Collected data entries
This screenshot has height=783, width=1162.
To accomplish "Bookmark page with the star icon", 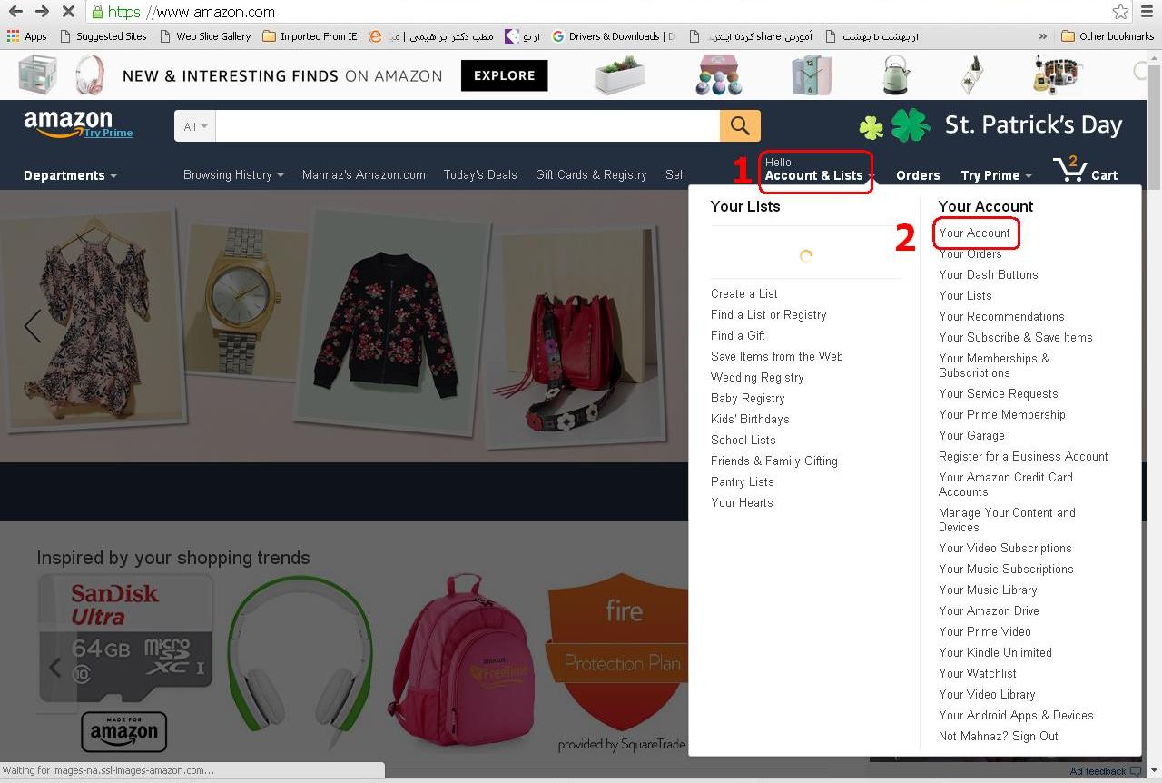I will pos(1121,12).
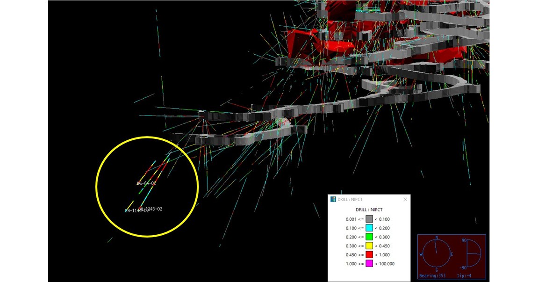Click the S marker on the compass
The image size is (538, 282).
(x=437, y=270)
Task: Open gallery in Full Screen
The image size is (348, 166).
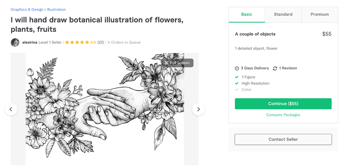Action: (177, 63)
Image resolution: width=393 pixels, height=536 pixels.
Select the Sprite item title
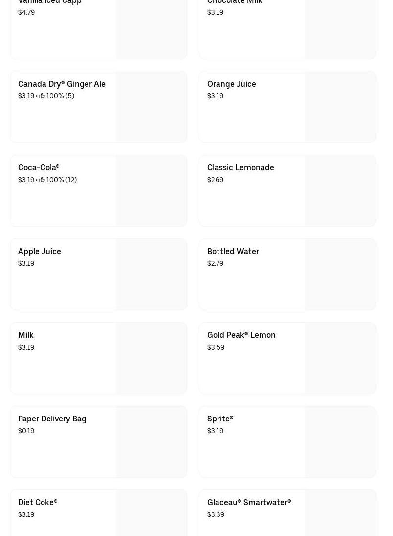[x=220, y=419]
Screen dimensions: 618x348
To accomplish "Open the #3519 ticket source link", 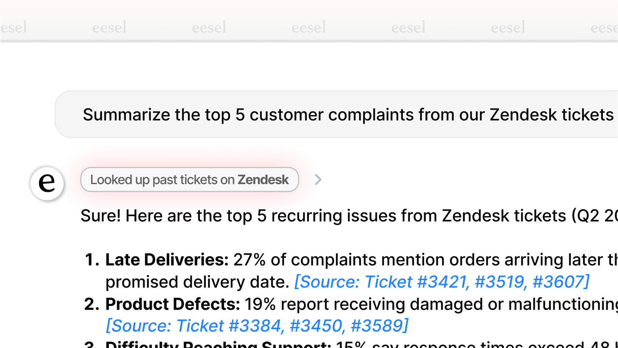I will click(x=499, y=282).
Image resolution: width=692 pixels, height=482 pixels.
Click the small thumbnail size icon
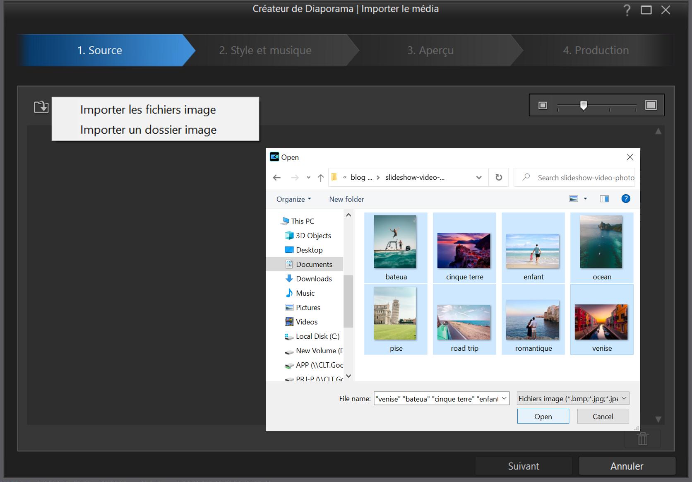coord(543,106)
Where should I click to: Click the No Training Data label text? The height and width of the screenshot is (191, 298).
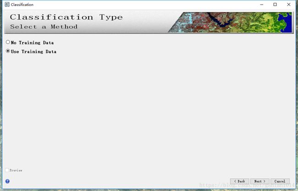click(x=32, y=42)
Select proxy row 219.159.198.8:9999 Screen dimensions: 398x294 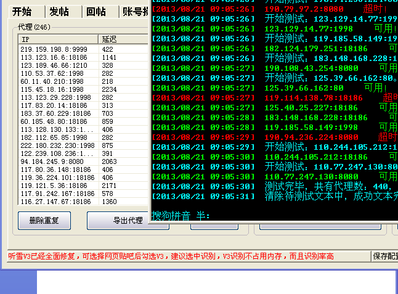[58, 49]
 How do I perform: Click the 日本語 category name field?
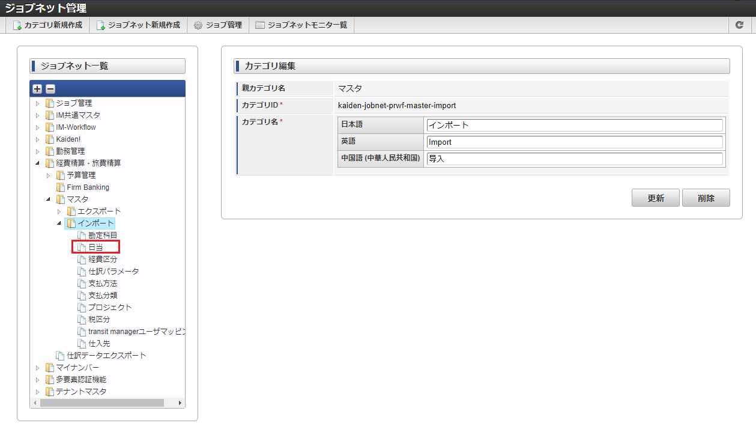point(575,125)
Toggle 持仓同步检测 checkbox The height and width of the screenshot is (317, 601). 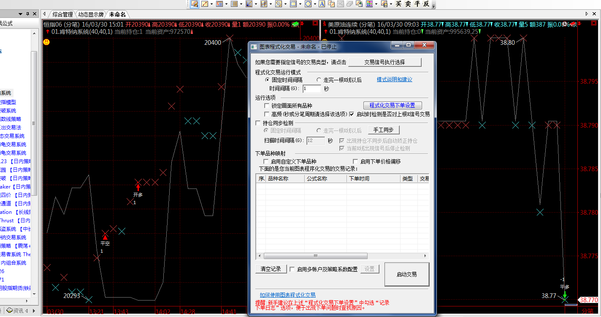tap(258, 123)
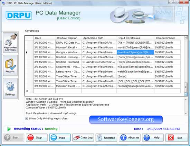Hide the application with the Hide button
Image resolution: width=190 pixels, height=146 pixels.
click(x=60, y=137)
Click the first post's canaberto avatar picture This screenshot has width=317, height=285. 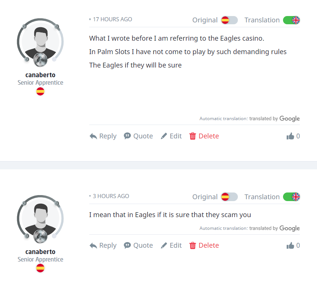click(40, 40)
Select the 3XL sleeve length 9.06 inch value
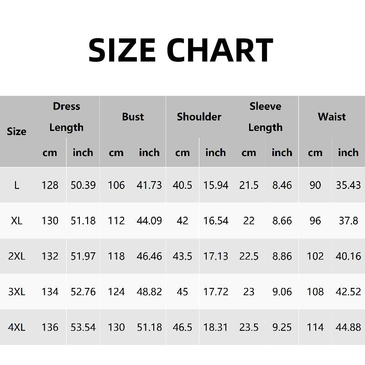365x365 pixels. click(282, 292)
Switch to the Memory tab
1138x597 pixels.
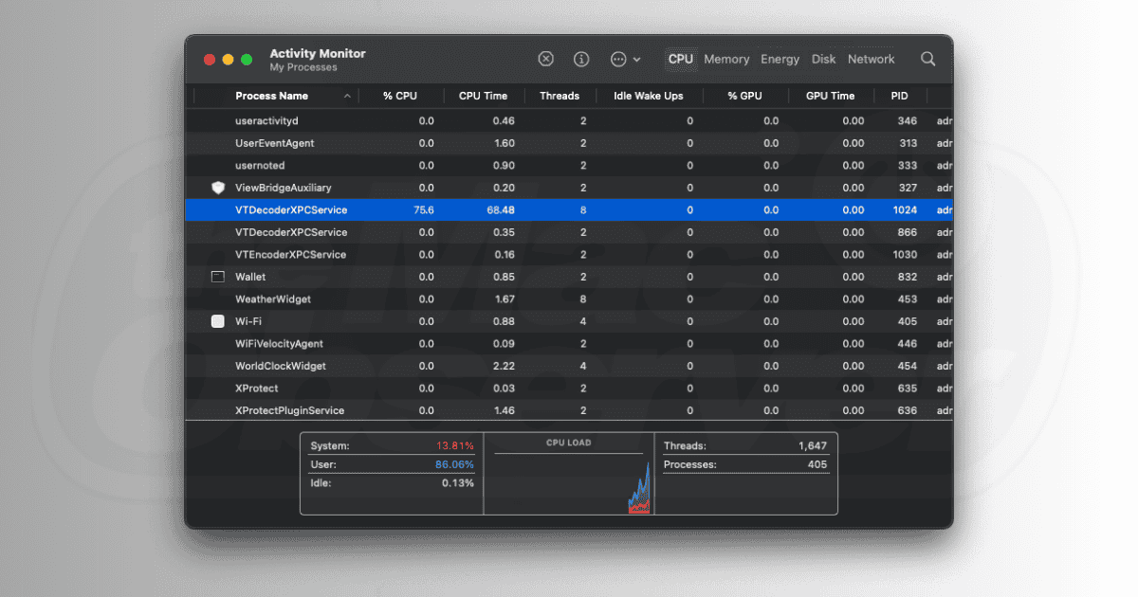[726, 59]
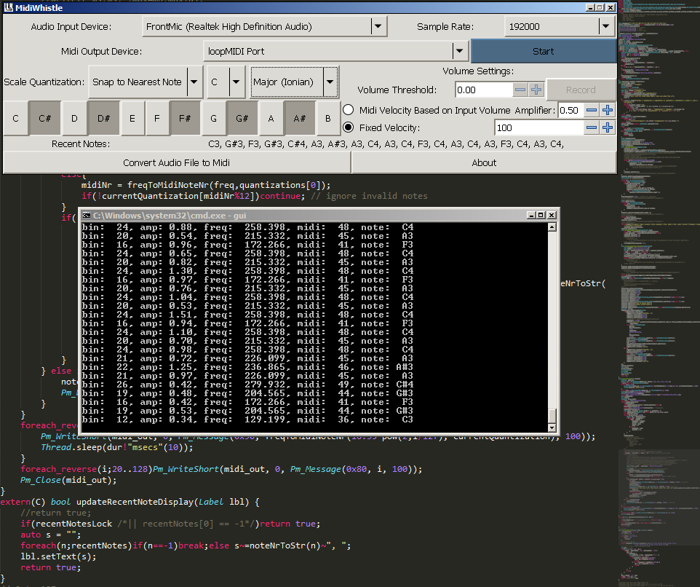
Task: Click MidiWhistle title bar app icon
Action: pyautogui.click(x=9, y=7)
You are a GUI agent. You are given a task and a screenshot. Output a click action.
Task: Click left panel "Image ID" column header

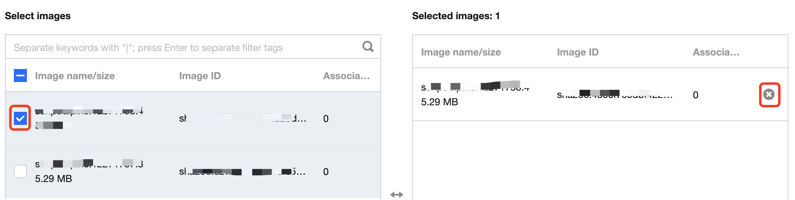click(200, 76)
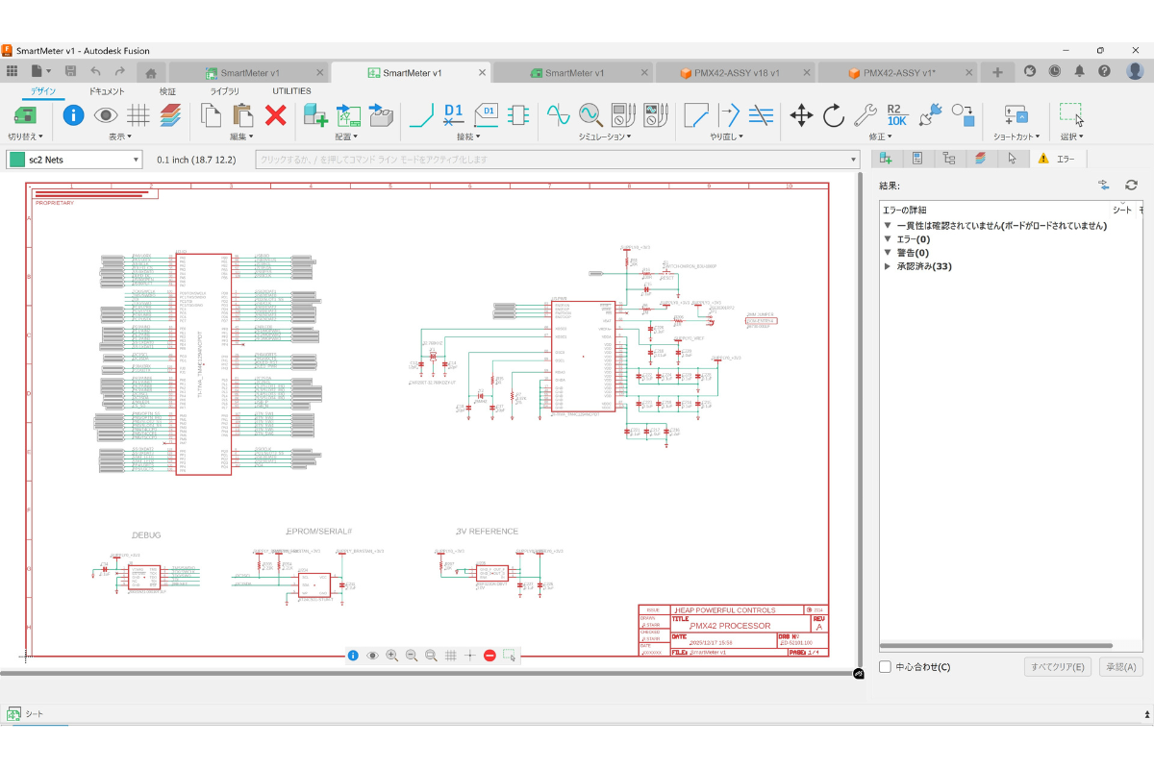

→ Directions for this task: The reply needs to repeat exactly the line containing "You are a GUI" and each line after it, through the final line of the entries above, and to skip the pictures.

→ Task response:
You are a GUI agent. You are given a task and a screenshot. Output a click action.
Task: Click left panel "Image ID" column header

click(200, 76)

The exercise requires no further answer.